In the clustering algorithm, according to the similarity between samples , Divide the samples into different categories , For different similarity calculation methods , Different clustering results will be obtained , Common similarity calculation methods are euclidean distance .
Simple clustering code implementation :
# coding:utf-8
from math import *
from random import random
import numpy as np
from numpy import *
from numpy.ma import power,mean,nonzero
import matplotlib.pyplot as plt
from sklearn.cluster import KMeans
from sklearn.datasets import make_blobs
class myOwn_k_means2(object):
"""
k-means The whole includes content :
1.fit: Training function incoming x, Hyperparameters k, At the same time, take the random center point centroids
2.choose_centroid: Select randomly within the boundary k A center of mass
3.distance: Find the distance between two points
4.key_k_means: The core part of the , Cluster and readjust the center , Return to the center of acquisition
5.predict: Forecast part , Get the final cluster classification results
"""
def fit(self,x,k):
# Get the center point according to the training data
self.centroids = self.choose_centroid(x,k)

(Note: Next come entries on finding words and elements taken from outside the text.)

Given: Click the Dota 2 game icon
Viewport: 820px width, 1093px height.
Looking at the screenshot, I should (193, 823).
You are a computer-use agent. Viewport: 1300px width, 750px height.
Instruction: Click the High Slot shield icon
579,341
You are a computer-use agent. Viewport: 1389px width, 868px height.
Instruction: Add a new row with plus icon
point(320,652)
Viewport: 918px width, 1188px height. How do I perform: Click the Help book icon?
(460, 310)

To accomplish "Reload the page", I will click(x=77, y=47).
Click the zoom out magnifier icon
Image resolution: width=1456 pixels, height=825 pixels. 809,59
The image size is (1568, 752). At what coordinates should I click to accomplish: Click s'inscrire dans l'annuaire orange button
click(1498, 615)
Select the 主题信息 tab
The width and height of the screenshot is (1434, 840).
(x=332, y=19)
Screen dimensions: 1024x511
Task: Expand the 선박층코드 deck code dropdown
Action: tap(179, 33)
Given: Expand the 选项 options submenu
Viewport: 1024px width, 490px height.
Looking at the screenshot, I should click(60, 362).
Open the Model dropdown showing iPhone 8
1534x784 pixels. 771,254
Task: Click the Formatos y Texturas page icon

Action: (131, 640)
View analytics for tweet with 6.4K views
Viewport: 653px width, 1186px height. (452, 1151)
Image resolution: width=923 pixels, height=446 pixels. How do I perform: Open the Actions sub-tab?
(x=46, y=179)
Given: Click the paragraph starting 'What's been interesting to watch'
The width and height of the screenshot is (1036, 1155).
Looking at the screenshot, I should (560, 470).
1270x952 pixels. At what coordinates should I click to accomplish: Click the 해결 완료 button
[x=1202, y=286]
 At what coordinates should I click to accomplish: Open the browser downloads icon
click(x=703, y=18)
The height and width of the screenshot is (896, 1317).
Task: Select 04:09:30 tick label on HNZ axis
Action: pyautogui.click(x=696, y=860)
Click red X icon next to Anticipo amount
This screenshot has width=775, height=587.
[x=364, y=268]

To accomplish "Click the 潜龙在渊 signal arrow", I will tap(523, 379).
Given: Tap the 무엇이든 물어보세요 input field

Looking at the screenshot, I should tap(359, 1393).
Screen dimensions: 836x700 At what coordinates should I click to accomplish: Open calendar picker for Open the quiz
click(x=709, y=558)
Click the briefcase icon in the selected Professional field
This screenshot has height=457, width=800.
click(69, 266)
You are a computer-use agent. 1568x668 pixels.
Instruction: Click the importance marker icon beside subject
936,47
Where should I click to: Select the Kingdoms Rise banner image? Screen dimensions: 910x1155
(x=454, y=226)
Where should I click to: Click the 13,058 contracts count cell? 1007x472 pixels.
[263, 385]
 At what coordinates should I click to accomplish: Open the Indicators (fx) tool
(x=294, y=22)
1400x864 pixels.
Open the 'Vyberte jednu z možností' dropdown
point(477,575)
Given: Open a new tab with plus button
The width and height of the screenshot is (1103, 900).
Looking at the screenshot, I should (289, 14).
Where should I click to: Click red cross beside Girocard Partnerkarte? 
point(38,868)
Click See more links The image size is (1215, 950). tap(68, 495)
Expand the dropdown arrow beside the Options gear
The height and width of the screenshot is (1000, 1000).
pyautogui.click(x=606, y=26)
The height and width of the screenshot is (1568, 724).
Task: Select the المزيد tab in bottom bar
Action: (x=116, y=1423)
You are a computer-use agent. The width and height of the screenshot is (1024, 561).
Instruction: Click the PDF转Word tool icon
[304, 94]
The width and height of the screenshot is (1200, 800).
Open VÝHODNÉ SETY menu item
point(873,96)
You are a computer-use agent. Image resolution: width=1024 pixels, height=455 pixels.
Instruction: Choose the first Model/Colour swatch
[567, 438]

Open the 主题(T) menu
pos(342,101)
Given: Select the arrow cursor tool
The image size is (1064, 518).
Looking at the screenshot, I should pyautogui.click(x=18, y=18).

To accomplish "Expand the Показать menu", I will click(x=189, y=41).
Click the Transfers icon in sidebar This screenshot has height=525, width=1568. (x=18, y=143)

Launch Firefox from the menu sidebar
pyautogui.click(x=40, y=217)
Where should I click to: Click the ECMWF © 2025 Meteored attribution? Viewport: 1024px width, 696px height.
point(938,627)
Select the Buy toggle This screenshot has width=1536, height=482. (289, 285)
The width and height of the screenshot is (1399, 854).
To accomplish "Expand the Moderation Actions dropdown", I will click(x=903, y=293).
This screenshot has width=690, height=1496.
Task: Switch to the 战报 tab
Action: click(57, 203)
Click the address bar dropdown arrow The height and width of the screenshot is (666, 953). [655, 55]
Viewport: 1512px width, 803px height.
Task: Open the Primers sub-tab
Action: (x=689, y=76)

self.new_centroids = self.key_k_means(x,k)
def choose_centroid(self,x,k):
"""
Randomly select the center of mass , Select the value of the centroid within the maximum boundary
Using a 0-1 The random generator of
:return: Randomly selected centroid
"""
# Take the number of columns , That is, the characteristic number 2
num = np.shape(x)[1]
# Establish a central point matrix
centroids = np.mat(np.zeros((k,num)))
# Randomly take k Center
for j in range(num):
minJ = min(x[:,j])
# print(f' I am a minJ:\n{minJ}')
maxJ = max(x[:,j])
# print(f' I am a maxJ:\n{maxJ}')
rangeJ = float(maxJ-minJ)
# stay 0-1 Take between k individual
centroids[:,j] = minJ + rangeJ*random.rand(k,1)
# print(f' I am a centroids:\n{centroids}')
return centroids
def distance(self,disA,disB):
"""
Find the distance between two points ,disA,disB Two point matrix
:return: The Euclidean distance between two points
"""
# print(f' I am distance distance:\n{sqrt(sum(power((disA-disB),2)))}')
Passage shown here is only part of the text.